Task goal.
Would you retype each of the records exactly as shown?
╭──
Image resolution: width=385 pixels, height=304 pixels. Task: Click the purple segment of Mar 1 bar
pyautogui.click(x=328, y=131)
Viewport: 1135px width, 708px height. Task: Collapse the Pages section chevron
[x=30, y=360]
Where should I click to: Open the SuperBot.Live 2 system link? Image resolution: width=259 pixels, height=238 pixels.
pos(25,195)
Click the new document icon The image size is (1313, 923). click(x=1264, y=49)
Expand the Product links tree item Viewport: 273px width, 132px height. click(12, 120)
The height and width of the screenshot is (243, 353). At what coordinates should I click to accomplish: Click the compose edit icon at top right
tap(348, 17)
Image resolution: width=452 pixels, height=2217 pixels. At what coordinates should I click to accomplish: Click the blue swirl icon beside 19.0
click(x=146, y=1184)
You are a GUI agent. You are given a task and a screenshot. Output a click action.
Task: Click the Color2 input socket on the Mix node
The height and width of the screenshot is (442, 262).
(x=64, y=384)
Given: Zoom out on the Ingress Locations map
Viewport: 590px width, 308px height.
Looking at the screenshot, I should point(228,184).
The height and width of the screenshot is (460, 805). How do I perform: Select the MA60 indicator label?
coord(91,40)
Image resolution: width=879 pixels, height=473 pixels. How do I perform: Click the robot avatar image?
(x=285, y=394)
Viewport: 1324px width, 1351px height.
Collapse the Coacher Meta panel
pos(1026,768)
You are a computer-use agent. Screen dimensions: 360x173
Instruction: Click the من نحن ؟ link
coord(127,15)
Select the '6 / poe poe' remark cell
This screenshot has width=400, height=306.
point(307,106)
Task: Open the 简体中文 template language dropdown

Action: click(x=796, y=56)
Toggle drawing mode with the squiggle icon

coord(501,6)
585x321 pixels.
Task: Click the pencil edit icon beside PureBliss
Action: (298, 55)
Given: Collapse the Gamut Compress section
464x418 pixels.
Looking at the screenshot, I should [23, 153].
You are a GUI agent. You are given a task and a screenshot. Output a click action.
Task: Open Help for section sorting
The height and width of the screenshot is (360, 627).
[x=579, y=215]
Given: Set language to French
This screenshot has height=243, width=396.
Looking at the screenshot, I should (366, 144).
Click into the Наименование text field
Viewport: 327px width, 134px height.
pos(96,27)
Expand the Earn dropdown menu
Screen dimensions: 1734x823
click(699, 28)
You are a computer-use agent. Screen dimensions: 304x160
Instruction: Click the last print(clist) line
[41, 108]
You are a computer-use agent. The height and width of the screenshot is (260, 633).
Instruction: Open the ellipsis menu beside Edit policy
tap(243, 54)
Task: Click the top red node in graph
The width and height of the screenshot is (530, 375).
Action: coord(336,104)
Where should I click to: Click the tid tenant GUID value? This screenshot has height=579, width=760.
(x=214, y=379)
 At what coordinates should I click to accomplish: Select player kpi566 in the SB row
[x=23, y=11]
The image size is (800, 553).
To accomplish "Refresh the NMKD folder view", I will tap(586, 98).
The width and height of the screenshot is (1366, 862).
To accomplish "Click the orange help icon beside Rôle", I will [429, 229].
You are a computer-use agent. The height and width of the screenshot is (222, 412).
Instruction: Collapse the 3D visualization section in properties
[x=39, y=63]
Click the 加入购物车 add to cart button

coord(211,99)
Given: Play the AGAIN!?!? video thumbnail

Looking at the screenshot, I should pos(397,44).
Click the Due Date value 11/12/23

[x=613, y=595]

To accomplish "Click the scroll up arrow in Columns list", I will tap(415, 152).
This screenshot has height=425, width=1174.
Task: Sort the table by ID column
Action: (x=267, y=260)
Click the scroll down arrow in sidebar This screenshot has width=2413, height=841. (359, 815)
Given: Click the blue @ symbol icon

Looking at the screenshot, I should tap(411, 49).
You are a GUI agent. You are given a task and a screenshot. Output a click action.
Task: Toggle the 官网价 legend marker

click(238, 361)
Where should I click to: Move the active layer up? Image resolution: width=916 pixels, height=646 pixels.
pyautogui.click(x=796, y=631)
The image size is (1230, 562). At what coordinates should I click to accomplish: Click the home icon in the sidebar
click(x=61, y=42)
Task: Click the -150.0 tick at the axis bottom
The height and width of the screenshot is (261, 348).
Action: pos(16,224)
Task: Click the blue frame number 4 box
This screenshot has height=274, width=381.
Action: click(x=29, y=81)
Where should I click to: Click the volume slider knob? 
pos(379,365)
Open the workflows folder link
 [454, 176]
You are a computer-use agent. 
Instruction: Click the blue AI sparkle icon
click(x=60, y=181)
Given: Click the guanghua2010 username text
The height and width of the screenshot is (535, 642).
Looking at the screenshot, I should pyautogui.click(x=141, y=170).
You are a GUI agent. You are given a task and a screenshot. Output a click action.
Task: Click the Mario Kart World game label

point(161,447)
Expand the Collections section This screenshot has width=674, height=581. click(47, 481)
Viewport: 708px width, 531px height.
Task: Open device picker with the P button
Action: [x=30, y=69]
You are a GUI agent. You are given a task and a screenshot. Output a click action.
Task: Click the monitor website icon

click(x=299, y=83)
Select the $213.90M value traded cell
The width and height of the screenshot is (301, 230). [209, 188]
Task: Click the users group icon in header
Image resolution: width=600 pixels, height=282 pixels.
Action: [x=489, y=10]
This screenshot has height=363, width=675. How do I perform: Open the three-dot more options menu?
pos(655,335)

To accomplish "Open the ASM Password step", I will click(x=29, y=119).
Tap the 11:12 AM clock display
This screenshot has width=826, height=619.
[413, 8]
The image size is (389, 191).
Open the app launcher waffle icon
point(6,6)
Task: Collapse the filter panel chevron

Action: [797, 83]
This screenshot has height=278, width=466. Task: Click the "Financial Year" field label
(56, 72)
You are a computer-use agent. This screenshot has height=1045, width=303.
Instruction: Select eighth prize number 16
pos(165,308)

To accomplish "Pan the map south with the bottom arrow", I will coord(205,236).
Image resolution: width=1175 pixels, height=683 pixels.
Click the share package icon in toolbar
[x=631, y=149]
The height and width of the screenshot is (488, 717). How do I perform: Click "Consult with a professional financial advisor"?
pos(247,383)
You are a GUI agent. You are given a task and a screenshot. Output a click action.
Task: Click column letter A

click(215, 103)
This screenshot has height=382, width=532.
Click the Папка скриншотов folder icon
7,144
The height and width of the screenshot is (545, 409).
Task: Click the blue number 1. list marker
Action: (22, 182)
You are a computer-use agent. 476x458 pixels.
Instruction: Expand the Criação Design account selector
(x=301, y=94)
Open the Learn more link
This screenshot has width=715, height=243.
╰──
Result of this exercise.
Image resolution: width=385 pixels, height=304 pixels. Task: Click the purple segment of Mar 1 bar
pyautogui.click(x=328, y=131)
Viewport: 1135px width, 708px height. Task: Collapse the Pages section chevron
[x=30, y=360]
Where should I click to: Open the SuperBot.Live 2 system link? Image resolution: width=259 pixels, height=238 pixels.
pos(25,195)
Click the new document icon The image size is (1313, 923). click(x=1264, y=49)
Expand the Product links tree item Viewport: 273px width, 132px height. click(12, 120)
The height and width of the screenshot is (243, 353). At what coordinates should I click to accomplish: Click the compose edit icon at top right
tap(348, 17)
Image resolution: width=452 pixels, height=2217 pixels. At what coordinates should I click to accomplish: Click the blue swirl icon beside 19.0
click(x=146, y=1184)
You are a GUI agent. You are given a task and a screenshot. Output a click action.
Task: Click the Color2 input socket on the Mix node
The height and width of the screenshot is (442, 262).
(x=64, y=384)
Given: Zoom out on the Ingress Locations map
Viewport: 590px width, 308px height.
Looking at the screenshot, I should point(228,184).
The height and width of the screenshot is (460, 805). How do I perform: Select the MA60 indicator label?
coord(91,40)
Image resolution: width=879 pixels, height=473 pixels. How do I perform: Click the robot avatar image?
(x=285, y=394)
Viewport: 1324px width, 1351px height.
Collapse the Coacher Meta panel
pos(1026,768)
You are a computer-use agent. Screen dimensions: 360x173
Instruction: Click the من نحن ؟ link
coord(127,15)
Select the '6 / poe poe' remark cell
This screenshot has width=400, height=306.
point(307,106)
Task: Open the 简体中文 template language dropdown

Action: click(x=796, y=56)
Toggle drawing mode with the squiggle icon

coord(501,6)
585x321 pixels.
Task: Click the pencil edit icon beside PureBliss
Action: (298, 55)
Given: Collapse the Gamut Compress section
464x418 pixels.
Looking at the screenshot, I should [23, 153].
You are a GUI agent. You are given a task and a screenshot. Output a click action.
Task: Open Help for section sorting
The height and width of the screenshot is (360, 627).
[x=579, y=215]
Given: Set language to French
This screenshot has height=243, width=396.
Looking at the screenshot, I should (366, 144).
Click into the Наименование text field
Viewport: 327px width, 134px height.
pos(96,27)
Expand the Earn dropdown menu
Screen dimensions: 1734x823
click(699, 28)
You are a computer-use agent. Screen dimensions: 304x160
Instruction: Click the last print(clist) line
[41, 108]
You are a computer-use agent. The height and width of the screenshot is (260, 633).
Instruction: Open the ellipsis menu beside Edit policy
tap(243, 54)
Task: Click the top red node in graph
The width and height of the screenshot is (530, 375).
Action: coord(336,104)
Where should I click to: Click the tid tenant GUID value? This screenshot has height=579, width=760.
(x=214, y=379)
 At what coordinates should I click to accomplish: Select player kpi566 in the SB row
[x=23, y=11]
The image size is (800, 553).
To accomplish "Refresh the NMKD folder view", I will tap(586, 98).
The width and height of the screenshot is (1366, 862).
To accomplish "Click the orange help icon beside Rôle", I will [429, 229].
You are a computer-use agent. The height and width of the screenshot is (222, 412).
Instruction: Collapse the 3D visualization section in properties
[x=39, y=63]
Click the 加入购物车 add to cart button

coord(211,99)
Given: Play the AGAIN!?!? video thumbnail

Looking at the screenshot, I should pos(397,44).
Click the Due Date value 11/12/23

[x=613, y=595]

To accomplish "Click the scroll up arrow in Columns list", I will tap(415, 152).
This screenshot has height=425, width=1174.
Task: Sort the table by ID column
Action: (x=267, y=260)
Click the scroll down arrow in sidebar This screenshot has width=2413, height=841. (359, 815)
Given: Click the blue @ symbol icon

Looking at the screenshot, I should tap(411, 49).
You are a GUI agent. You are given a task and a screenshot. Output a click action.
Task: Toggle the 官网价 legend marker

click(238, 361)
Where should I click to: Move the active layer up? Image resolution: width=916 pixels, height=646 pixels.
pyautogui.click(x=796, y=631)
The image size is (1230, 562). At what coordinates should I click to accomplish: Click the home icon in the sidebar
click(x=61, y=42)
Task: Click the -150.0 tick at the axis bottom
The height and width of the screenshot is (261, 348).
Action: pos(16,224)
Task: Click the blue frame number 4 box
This screenshot has height=274, width=381.
Action: click(x=29, y=81)
Where should I click to: Click the volume slider knob? 
pos(379,365)
Open the workflows folder link
 [454, 176]
You are a computer-use agent. 
Instruction: Click the blue AI sparkle icon
click(x=60, y=181)
Given: Click the guanghua2010 username text
The height and width of the screenshot is (535, 642).
Looking at the screenshot, I should pyautogui.click(x=141, y=170).
You are a GUI agent. You are given a task and a screenshot. Output a click action.
Task: Click the Mario Kart World game label

point(161,447)
Expand the Collections section This screenshot has width=674, height=581. click(47, 481)
Viewport: 708px width, 531px height.
Task: Open device picker with the P button
Action: [x=30, y=69]
You are a GUI agent. You are given a task and a screenshot. Output a click action.
Task: Click the monitor website icon

click(x=299, y=83)
Select the $213.90M value traded cell
The width and height of the screenshot is (301, 230). [209, 188]
Task: Click the users group icon in header
Image resolution: width=600 pixels, height=282 pixels.
Action: [x=489, y=10]
This screenshot has height=363, width=675. How do I perform: Open the three-dot more options menu?
pos(655,335)

To accomplish "Open the ASM Password step", I will click(x=29, y=119).
Tap the 11:12 AM clock display
This screenshot has width=826, height=619.
[413, 8]
The image size is (389, 191).
Open the app launcher waffle icon
point(6,6)
Task: Collapse the filter panel chevron

Action: [797, 83]
This screenshot has height=278, width=466. Task: Click the "Financial Year" field label
(56, 72)
You are a computer-use agent. This screenshot has height=1045, width=303.
Instruction: Select eighth prize number 16
pos(165,308)

To accomplish "Pan the map south with the bottom arrow", I will coord(205,236).
Image resolution: width=1175 pixels, height=683 pixels.
Click the share package icon in toolbar
[x=631, y=149]
The height and width of the screenshot is (488, 717). How do I perform: Click "Consult with a professional financial advisor"?
pos(247,383)
You are a GUI agent. You are given a task and a screenshot. Output a click action.
Task: Click column letter A

click(215, 103)
This screenshot has height=382, width=532.
Click the Папка скриншотов folder icon
7,144
The height and width of the screenshot is (545, 409).
Task: Click the blue number 1. list marker
Action: (22, 182)
You are a computer-use agent. 476x458 pixels.
Instruction: Expand the Criação Design account selector
(x=301, y=94)
Open the Learn more link
This screenshot has width=715, height=243.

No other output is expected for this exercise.